Violence has been reduced in every area where the Hands Off model was implemented by Aidsfonds 14 partners. This has happened across the Hands Off countries by working constructively with the police and ensuring strong civil society representation in the followup of cases. As one sex worker from Zimbabwe says: ’Now they [the police] really do listen, it’s no longer the same as in previous time. The programme helped in stopping the harassment we were subjected to by the police…’ Increases in access to justice have been secured in several countries and 27 community-led response systems were set up. In Botswana, interventions such as the establishment of a community-led response, training of paralegals, opening up of safe spaces and a helpline have resulted in more cases of violence being reported. A similar effect has been achieved in South Africa through cooperation with the police. Equally, paralegals in newly-established emergency response teams across Southern Africa are referring cases of violence to the police and the courts. Three strategic litigation cases have been won, setting a precedence for sex workers’ justice.
What we've learned
To achieve long-lasting change it is important that all three components of the Hands Off model are implemented. There where for example partners did not engage with police, reduction of violence was limited.

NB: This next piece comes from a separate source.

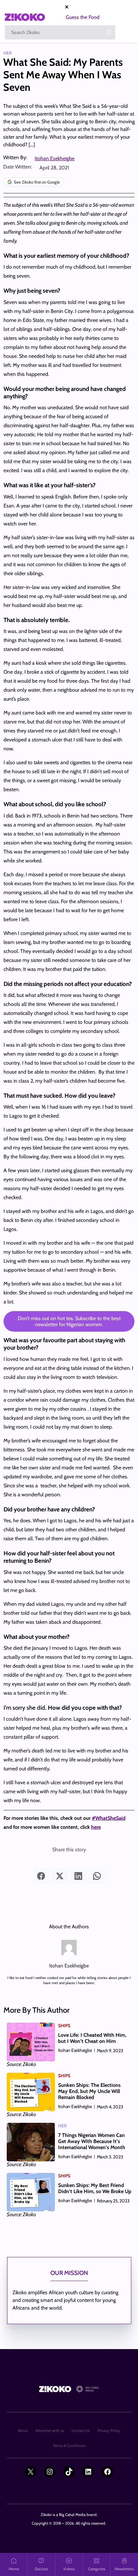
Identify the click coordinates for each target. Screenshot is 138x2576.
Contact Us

Some of the other things we learned:
- Directly investing in communities is key. To maximise the effectiveness of sex worker movements, it is important to invest in the governance and management capacity of sex worker-led organisations
- Involve sex workers in or during all stages of the programme. This gives ownership and support of the programme, leading to succes
- Emergency response is most effective when led by the community. To reduce community violence, you need to engage with community leaders, religious leaders and the media
- Police engagement needs to be rolled out as much and as far as possible. It is important to engage with police at all levels, from national-level decision-makers, to local-level police.
Public health and human rights, they go hand in hand.